Regina Coeli Report - August 2019: The Blossoming of the Domestic Church

The term ecclesiola (Greek for “little church”) has been used from the dawn of Christianity to designate the domestic Church. It refers to the family, the smallest body of believers. Our early Church Fathers understood that the home was fertile ground for faith and holiness.

Every Catholic home should be considered a microcosm of the Church, with the father as the head, the mother as the heart, and the children brought up learning how to know, love, and serve God. But, in reality, Christ is the true head of the home and the pope is His visible vicar. The Holy Ghost is also the true heart of the home, and the totality of Church members are sons of God. And so, the family is a miniature representation of the Catholic Church at large.

If this is so, it is of the utmost importance that both parents and children strive and thrive in pursuing their God-given role within the family: to make Jesus and Mary reign over their home in every aspect of their life.

Many are familiar with the apostolate of the enthronement of the Sacred Heart in the home. This, along with the regular home visit and blessing by your pastor, can only encourage all members to turn their eyes and heart to imitate the charming virtues of the Holy Family of Nazareth, charming because they are hidden under the gaze of Jesus, King of all hearts.

Letter from the District Superior

Dear Friends,

This summer issue of the Regina Coeli Report draws your attention to the family. If we are returning time and again to this theme, it is because it is foremost in our preoccupations. No leader, whether political, economic, social or religious, can pretend to usher in a bright future without firstly aiming at restoring that first social cell which is the family.

Allow me to pursue this theme with a moving address from our new Superior General, Fr. Pagliarani who wrote last October:

We must also have a growing concern for the education of children. It is necessary to keep clearly in mind the goal that we wish to achieve and not be afraid to speak to them about the Cross, about the passion of Our Lord, about His love for the little ones, about sacrifice. It is absolutely necessary for the souls of children to be captured already at a very tender age by the love of Our Lord, before the spirit of the world can seduce and ravish them. This question absolutely has priority, and if we do not manage to transmit what we have received, that is the sign that we are not sufficiently convinced of it.

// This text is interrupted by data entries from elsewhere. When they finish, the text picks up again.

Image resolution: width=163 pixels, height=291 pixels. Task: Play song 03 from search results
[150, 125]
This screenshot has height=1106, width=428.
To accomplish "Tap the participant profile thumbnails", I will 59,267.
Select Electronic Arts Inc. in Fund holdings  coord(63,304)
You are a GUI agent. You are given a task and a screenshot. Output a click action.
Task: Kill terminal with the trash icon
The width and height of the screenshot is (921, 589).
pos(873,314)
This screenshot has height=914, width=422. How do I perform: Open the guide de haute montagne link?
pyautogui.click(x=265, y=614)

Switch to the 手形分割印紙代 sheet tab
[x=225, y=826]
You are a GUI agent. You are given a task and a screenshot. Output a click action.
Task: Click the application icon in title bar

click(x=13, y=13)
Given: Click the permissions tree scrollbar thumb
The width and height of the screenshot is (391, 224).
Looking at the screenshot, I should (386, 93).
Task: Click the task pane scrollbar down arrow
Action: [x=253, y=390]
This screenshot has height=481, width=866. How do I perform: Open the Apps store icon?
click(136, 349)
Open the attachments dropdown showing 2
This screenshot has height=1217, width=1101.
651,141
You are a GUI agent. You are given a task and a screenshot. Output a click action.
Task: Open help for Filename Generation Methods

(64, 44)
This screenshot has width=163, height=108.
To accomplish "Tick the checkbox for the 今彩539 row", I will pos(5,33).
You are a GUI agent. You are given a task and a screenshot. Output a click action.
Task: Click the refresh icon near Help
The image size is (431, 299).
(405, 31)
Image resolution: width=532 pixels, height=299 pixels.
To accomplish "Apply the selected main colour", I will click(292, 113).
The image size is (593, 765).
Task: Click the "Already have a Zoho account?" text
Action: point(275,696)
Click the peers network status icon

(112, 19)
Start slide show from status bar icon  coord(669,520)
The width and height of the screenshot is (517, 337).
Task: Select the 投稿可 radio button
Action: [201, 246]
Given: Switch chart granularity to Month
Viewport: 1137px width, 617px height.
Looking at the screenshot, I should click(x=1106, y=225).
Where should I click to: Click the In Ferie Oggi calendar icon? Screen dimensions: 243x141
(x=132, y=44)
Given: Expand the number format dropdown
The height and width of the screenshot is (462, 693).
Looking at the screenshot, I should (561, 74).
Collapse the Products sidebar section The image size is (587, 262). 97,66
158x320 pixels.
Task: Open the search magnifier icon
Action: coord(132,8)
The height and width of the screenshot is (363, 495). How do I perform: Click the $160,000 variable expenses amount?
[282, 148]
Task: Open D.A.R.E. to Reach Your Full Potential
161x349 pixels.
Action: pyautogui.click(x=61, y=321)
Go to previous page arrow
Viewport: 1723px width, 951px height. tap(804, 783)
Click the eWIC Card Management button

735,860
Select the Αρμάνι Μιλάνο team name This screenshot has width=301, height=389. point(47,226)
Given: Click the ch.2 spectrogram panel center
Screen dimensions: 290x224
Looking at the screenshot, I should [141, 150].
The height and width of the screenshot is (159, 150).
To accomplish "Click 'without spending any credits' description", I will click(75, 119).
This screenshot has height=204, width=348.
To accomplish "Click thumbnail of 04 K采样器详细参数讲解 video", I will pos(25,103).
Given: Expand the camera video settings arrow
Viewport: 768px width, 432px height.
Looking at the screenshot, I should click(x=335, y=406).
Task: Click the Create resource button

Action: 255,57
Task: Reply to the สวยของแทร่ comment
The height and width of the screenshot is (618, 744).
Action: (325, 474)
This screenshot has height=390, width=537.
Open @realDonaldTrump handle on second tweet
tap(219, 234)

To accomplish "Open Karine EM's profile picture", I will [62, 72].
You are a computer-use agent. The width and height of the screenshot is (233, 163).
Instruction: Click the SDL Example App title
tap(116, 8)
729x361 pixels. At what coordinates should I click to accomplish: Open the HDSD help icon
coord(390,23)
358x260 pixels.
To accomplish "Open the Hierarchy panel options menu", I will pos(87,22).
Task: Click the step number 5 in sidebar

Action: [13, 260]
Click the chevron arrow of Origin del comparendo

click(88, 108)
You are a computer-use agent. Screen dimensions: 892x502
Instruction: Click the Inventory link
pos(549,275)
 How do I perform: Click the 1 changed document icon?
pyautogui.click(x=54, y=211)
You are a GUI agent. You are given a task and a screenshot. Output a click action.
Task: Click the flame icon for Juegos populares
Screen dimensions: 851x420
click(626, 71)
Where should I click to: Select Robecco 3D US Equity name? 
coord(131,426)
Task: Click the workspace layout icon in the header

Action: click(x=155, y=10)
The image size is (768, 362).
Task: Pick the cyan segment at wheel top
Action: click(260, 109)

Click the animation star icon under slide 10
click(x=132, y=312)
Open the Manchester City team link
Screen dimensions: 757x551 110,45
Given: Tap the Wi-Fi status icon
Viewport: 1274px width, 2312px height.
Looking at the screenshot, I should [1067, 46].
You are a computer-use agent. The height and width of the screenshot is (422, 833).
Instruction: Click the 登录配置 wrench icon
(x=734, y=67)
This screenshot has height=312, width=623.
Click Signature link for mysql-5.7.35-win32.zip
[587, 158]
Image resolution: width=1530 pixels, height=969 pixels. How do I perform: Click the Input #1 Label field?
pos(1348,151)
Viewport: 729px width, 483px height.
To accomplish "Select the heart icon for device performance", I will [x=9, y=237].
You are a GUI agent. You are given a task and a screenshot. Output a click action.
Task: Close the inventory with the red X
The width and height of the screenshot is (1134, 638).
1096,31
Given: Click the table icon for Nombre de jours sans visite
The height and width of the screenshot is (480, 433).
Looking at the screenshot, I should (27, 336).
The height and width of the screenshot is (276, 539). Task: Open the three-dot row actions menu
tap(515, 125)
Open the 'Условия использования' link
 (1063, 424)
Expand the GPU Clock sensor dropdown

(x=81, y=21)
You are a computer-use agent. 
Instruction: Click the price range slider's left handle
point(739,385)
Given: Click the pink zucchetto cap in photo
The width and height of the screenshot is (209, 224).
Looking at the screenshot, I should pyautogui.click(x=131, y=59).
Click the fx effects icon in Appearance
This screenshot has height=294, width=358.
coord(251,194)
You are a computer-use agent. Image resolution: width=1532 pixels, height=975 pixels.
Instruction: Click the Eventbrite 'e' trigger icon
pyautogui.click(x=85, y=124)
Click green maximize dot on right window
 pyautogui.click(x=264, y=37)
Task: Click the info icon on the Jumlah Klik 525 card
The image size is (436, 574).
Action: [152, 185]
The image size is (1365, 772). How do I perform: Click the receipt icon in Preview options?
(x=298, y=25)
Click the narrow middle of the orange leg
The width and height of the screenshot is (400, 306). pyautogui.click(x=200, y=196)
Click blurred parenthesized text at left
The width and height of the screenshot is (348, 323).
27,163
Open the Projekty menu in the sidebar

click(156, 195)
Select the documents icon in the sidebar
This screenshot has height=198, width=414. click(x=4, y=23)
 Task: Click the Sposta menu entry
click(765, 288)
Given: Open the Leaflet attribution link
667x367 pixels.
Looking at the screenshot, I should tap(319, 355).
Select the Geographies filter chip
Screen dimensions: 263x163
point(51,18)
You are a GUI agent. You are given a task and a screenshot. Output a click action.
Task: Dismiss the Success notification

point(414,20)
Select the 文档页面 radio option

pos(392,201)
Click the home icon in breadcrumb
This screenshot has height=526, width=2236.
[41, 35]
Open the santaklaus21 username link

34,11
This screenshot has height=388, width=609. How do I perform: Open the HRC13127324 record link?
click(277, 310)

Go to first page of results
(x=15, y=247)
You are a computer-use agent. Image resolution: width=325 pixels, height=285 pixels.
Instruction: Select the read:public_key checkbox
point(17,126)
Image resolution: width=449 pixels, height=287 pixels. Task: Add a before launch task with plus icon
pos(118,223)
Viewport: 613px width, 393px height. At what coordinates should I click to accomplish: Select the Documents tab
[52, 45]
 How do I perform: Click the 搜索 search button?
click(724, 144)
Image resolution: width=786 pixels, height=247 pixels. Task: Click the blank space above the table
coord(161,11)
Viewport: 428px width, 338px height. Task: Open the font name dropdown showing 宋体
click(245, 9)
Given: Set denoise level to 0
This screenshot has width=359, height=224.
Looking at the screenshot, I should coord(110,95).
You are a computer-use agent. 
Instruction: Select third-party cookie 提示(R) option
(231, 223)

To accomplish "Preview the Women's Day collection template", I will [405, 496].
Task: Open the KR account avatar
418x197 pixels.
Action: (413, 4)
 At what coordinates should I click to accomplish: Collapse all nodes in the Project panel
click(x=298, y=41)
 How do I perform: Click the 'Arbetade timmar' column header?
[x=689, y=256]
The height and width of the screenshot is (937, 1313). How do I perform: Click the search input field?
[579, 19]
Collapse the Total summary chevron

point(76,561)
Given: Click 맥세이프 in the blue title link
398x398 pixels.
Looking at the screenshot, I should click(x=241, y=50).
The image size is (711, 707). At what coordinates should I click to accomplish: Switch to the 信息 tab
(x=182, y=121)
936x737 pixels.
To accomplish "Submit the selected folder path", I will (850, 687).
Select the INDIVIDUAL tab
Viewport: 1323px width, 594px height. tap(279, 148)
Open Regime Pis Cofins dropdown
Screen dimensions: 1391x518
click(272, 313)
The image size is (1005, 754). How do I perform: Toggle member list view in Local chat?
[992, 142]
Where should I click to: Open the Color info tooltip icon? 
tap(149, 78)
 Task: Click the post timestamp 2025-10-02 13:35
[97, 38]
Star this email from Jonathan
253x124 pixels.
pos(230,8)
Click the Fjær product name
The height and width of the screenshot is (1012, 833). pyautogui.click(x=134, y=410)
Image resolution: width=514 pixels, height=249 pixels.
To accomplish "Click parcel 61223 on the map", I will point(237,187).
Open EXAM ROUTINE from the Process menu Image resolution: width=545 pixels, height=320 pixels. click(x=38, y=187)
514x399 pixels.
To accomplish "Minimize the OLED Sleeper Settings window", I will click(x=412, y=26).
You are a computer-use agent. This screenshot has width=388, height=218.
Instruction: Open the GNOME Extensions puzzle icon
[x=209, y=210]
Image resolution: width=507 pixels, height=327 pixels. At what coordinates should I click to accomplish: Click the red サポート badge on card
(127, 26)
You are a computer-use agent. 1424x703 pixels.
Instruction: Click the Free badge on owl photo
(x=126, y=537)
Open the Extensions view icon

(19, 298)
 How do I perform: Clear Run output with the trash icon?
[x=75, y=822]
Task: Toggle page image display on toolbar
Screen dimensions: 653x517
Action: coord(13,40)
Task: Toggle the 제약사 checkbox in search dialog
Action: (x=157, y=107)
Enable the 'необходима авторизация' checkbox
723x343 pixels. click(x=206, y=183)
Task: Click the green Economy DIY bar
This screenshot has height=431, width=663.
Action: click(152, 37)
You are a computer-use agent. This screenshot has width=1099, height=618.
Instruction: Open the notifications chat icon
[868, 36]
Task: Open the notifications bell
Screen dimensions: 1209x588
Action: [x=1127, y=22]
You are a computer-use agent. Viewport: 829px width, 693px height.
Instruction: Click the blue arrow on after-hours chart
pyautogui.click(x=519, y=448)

We know the parable of Our Lord about those who built their house on sand and those who built upon the rock. And rain and windstorm came and the house built on sand fell in ruin, whereas the one built on solid ground stood up indomitable. We can apply this to the family. We have those traditional families where the natural hierarchy has been preserved, with order and the spirit of reverence and obedience to authority. We have also, alas, all too often, the spectacle of dysfunctional families where the children are kings and the parents at their feet obeying their least caprice, heading for much trouble down the road. Here are the two opposite sides of the spectrum constantly before our eyes as society is increasingly renouncing Christ’s law.

And so, I cannot but conclude with a prayer. Indeed, it is high time for us to pray and to entrust ourselves and our beloved ones, especially the littlest of all, to the Blessed Virgin. From the mouth of Sr. Lucia, we know that “the devil’s last battle will be launched against the family.”

This is another reason for us to get on our knees and pray ardently for all our families. “O Lord, grant us Catholic families!”